_Exercise directions_
Express the entries from the line with "Identify the location" up to and including the last line of the entries as a JSON list of strings, one per line, skipping blank lines and leaving out the pictures.

== == ==

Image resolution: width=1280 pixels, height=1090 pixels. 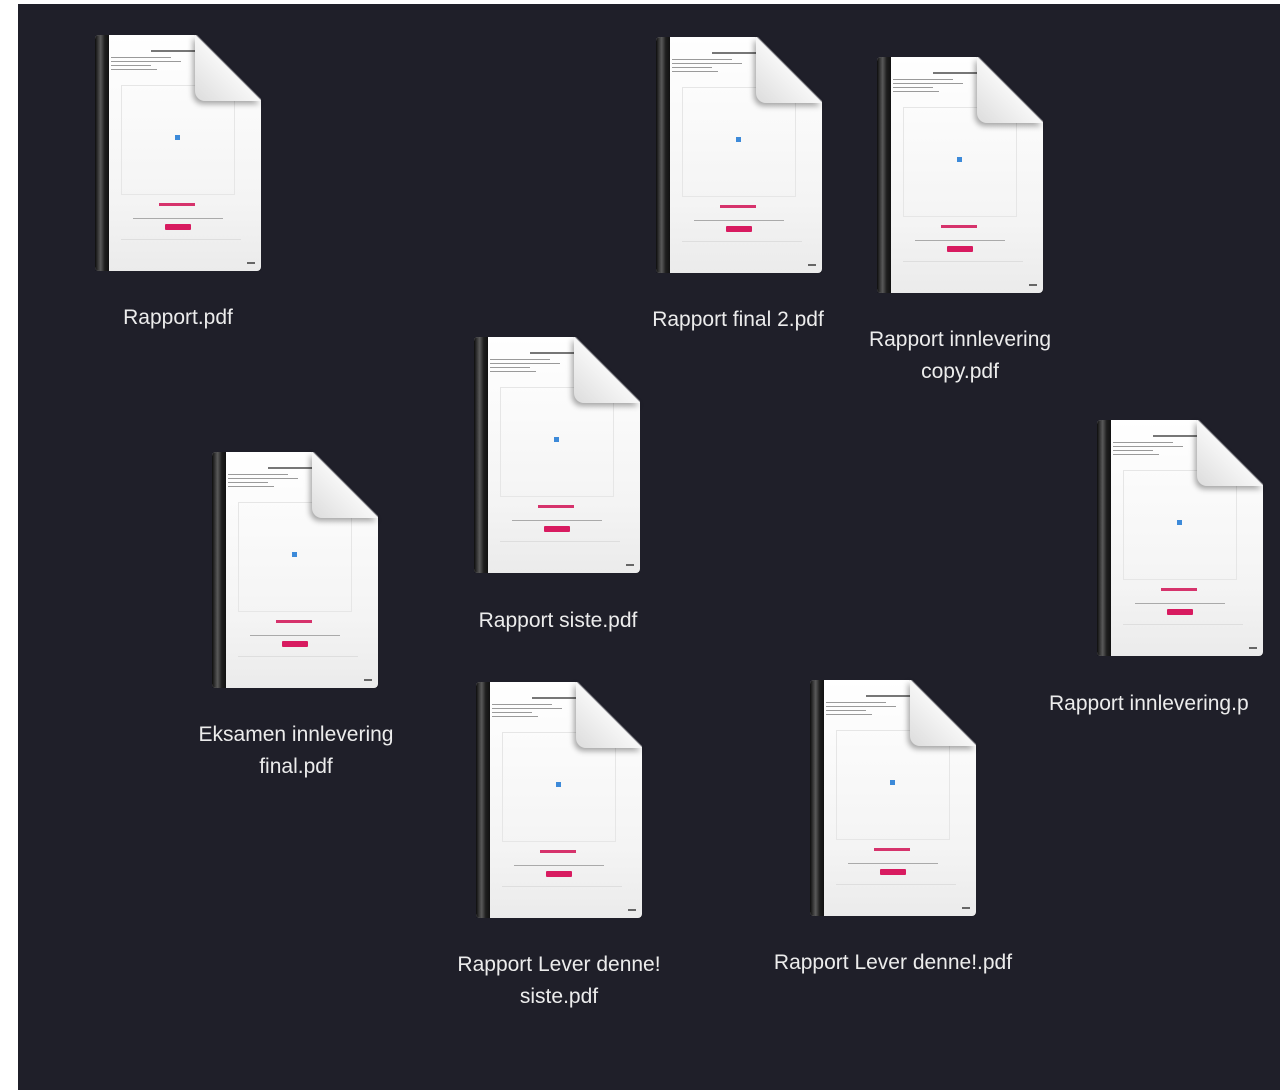 What do you see at coordinates (559, 964) in the screenshot?
I see `file-name-line: Rapport Lever denne!` at bounding box center [559, 964].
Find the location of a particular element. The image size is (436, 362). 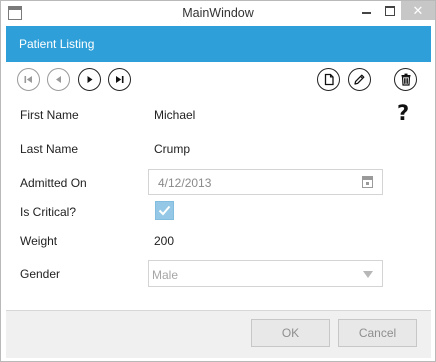

last-record-button is located at coordinates (120, 80).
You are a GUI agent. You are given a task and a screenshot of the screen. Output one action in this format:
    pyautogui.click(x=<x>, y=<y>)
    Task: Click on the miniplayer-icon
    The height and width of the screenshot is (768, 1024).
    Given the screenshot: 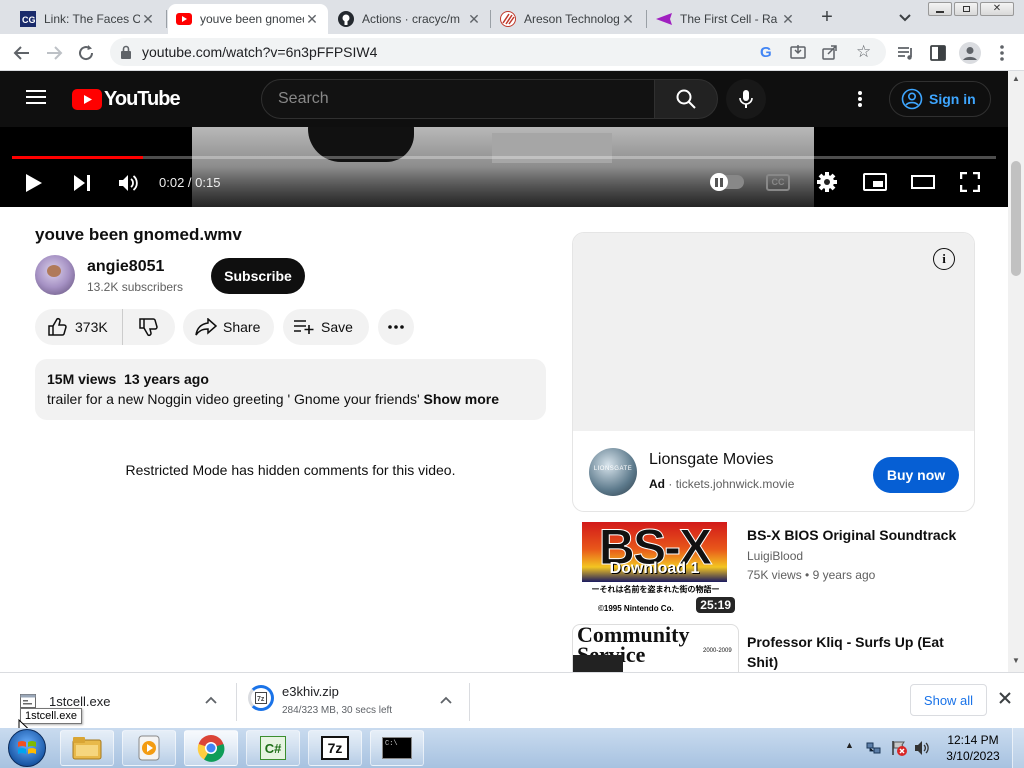 What is the action you would take?
    pyautogui.click(x=875, y=182)
    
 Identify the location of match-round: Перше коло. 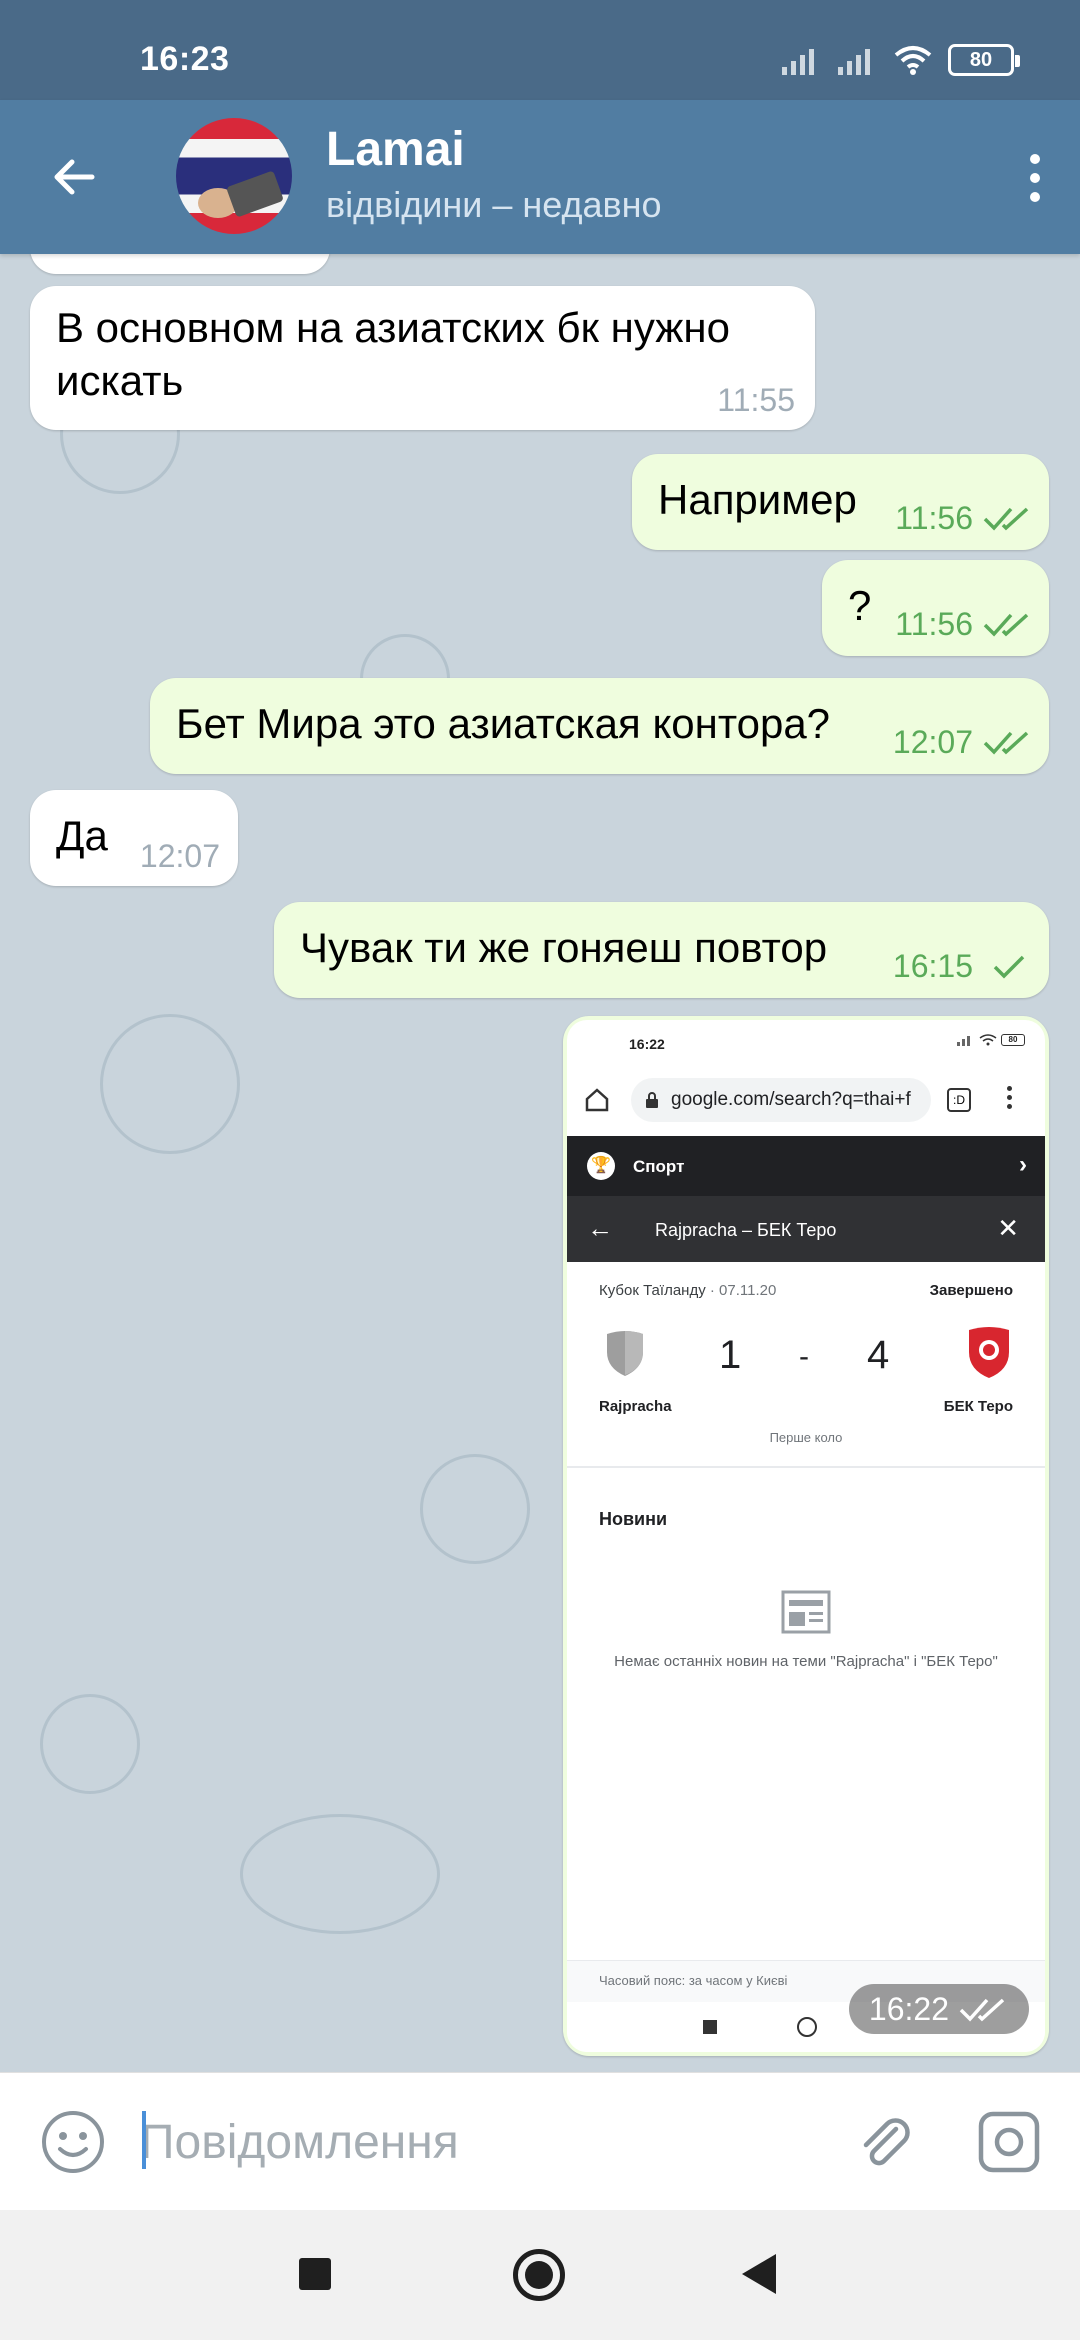
(806, 1438).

== == ==

_Reply to the exercise_
[
  " Identify the location of match-round: Перше коло. ",
  "(806, 1438)."
]